> EXERCISE PROMPT: Return each of the lines below word for word, and leave out the pictures.

> RECORD EXCERPTS:
----
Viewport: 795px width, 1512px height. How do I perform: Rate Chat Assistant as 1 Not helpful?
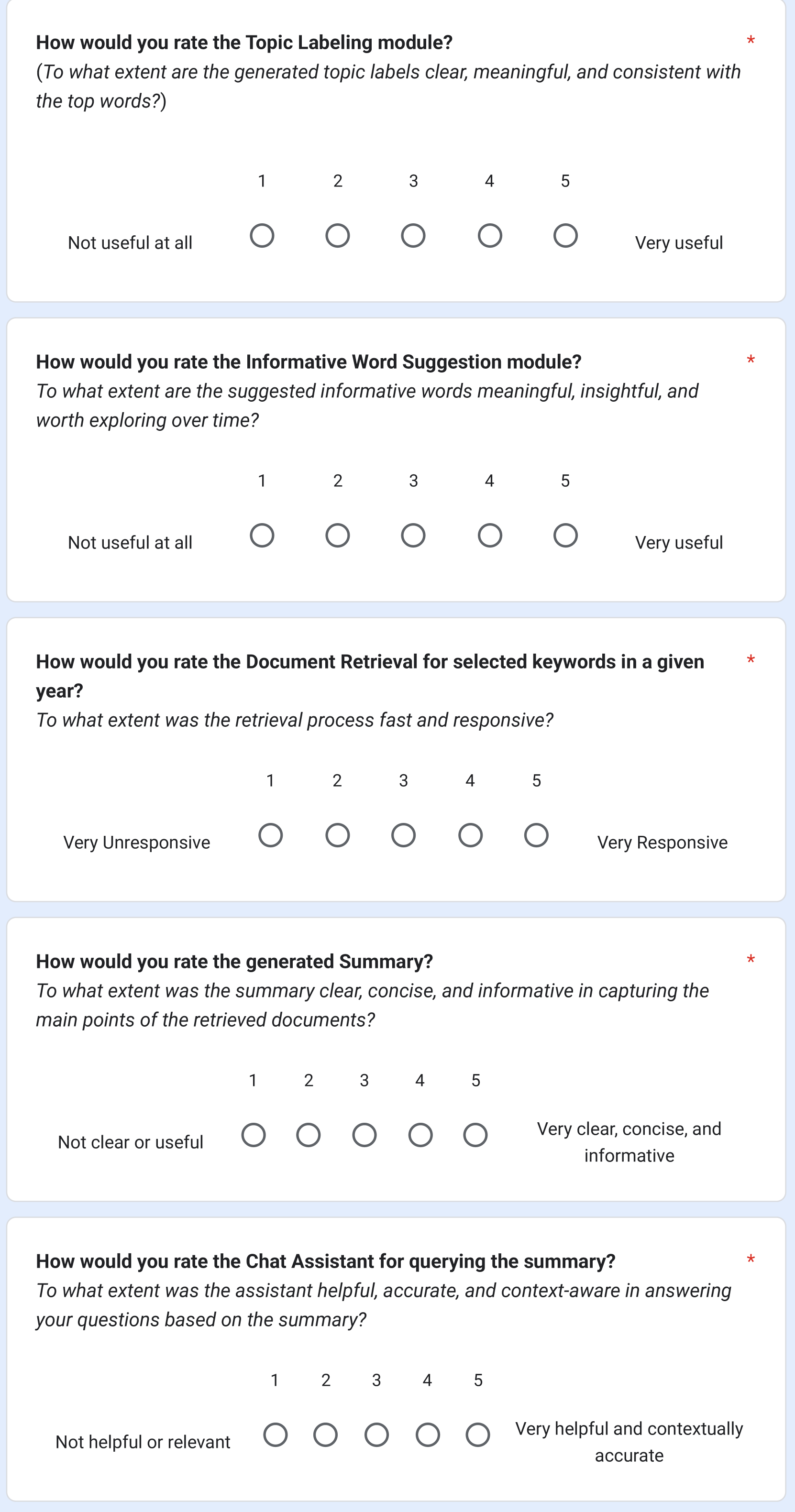(x=276, y=1435)
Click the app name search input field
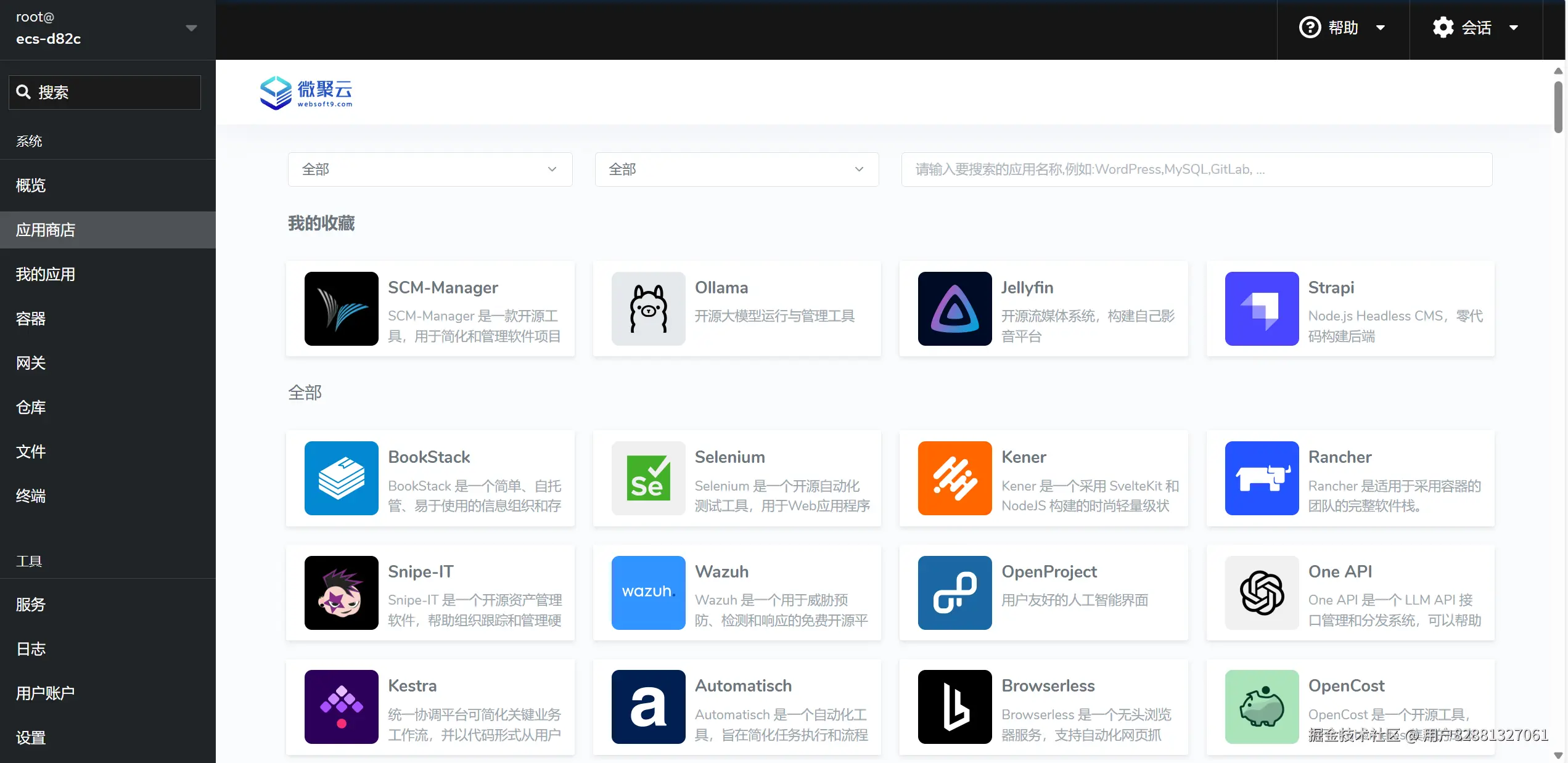The image size is (1568, 763). pos(1196,169)
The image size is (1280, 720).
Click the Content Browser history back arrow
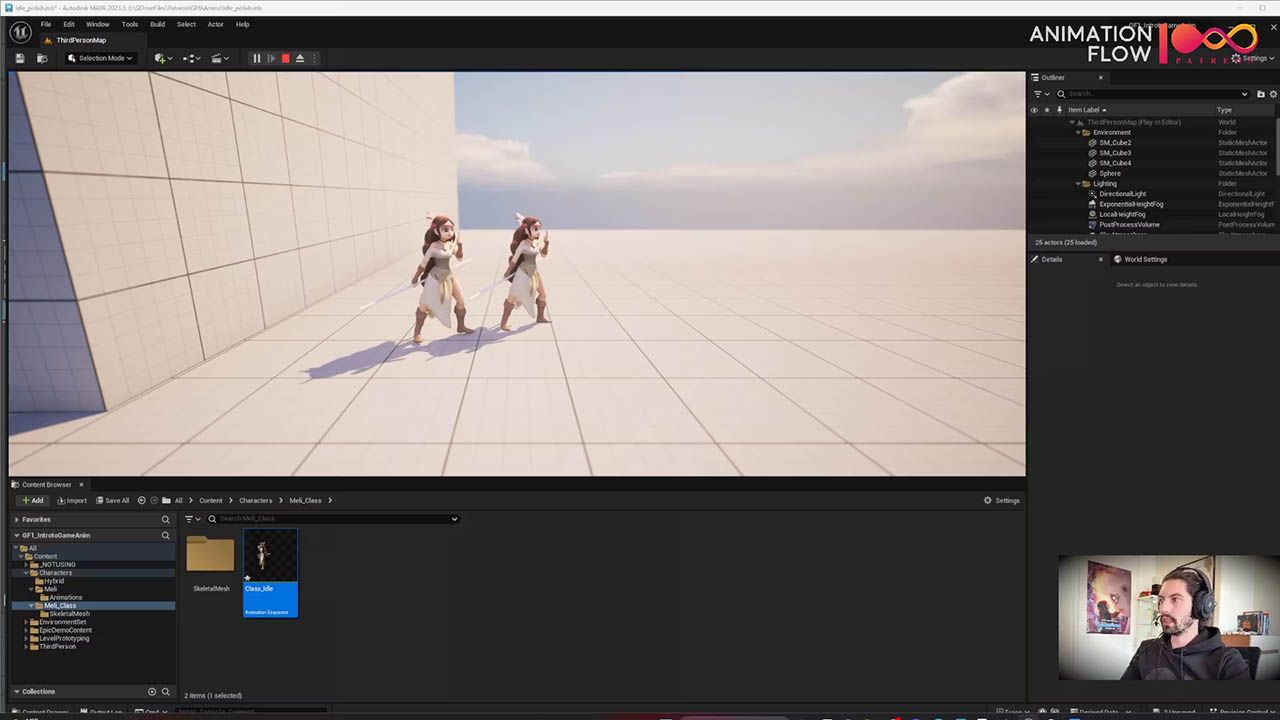tap(141, 500)
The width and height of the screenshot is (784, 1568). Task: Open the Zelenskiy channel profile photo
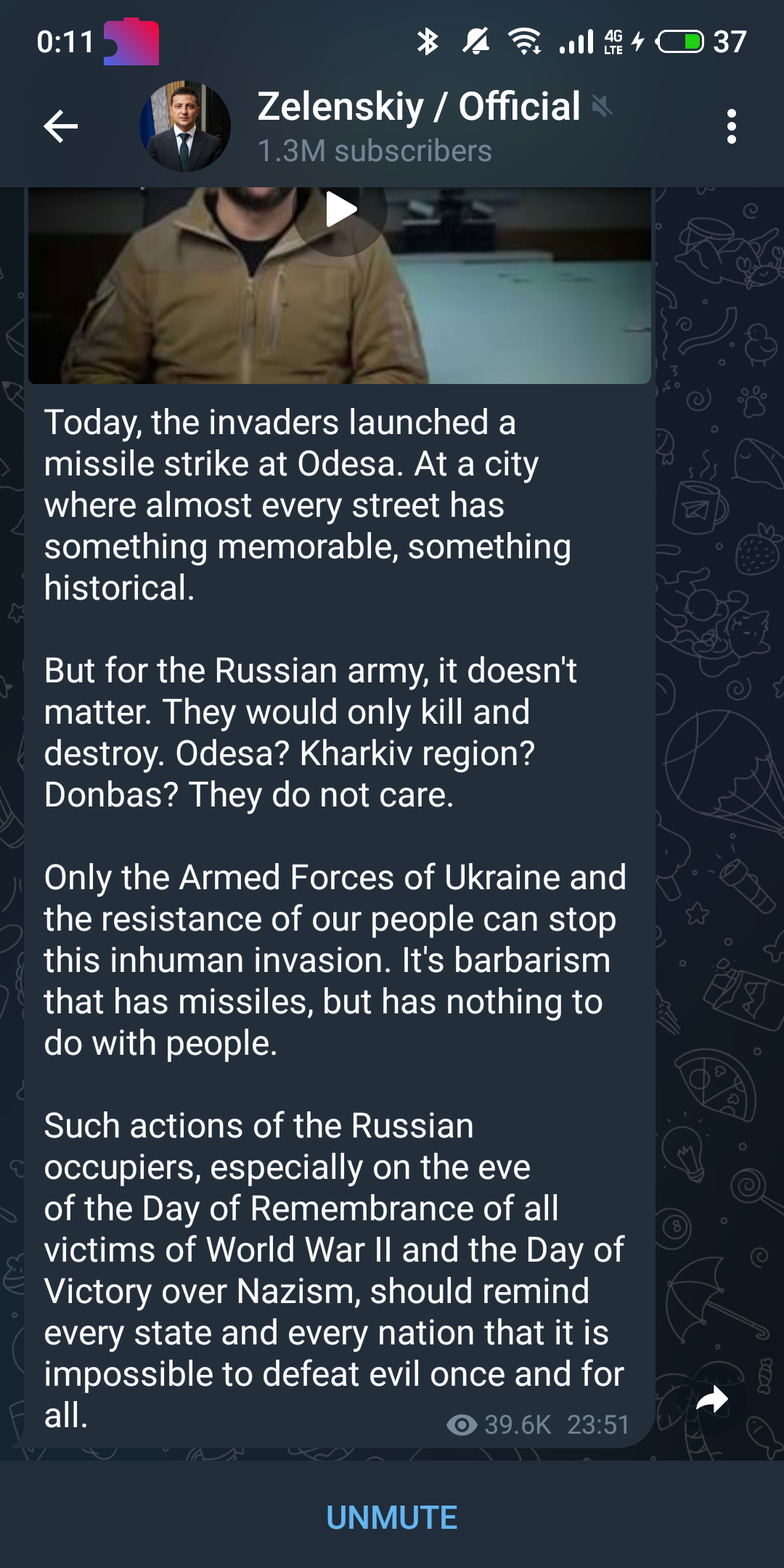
----
> ANSWER BELOW:
Viewport: 795px width, 1512px height. How do I perform: Rate Chat Assistant as 1 Not helpful?
(x=276, y=1435)
Click the app name search input field
The image size is (1568, 763). pos(1196,169)
The image size is (1280, 720).
Click the Content Browser history back arrow
tap(141, 500)
The width and height of the screenshot is (784, 1568). Task: Open the Zelenskiy channel profile photo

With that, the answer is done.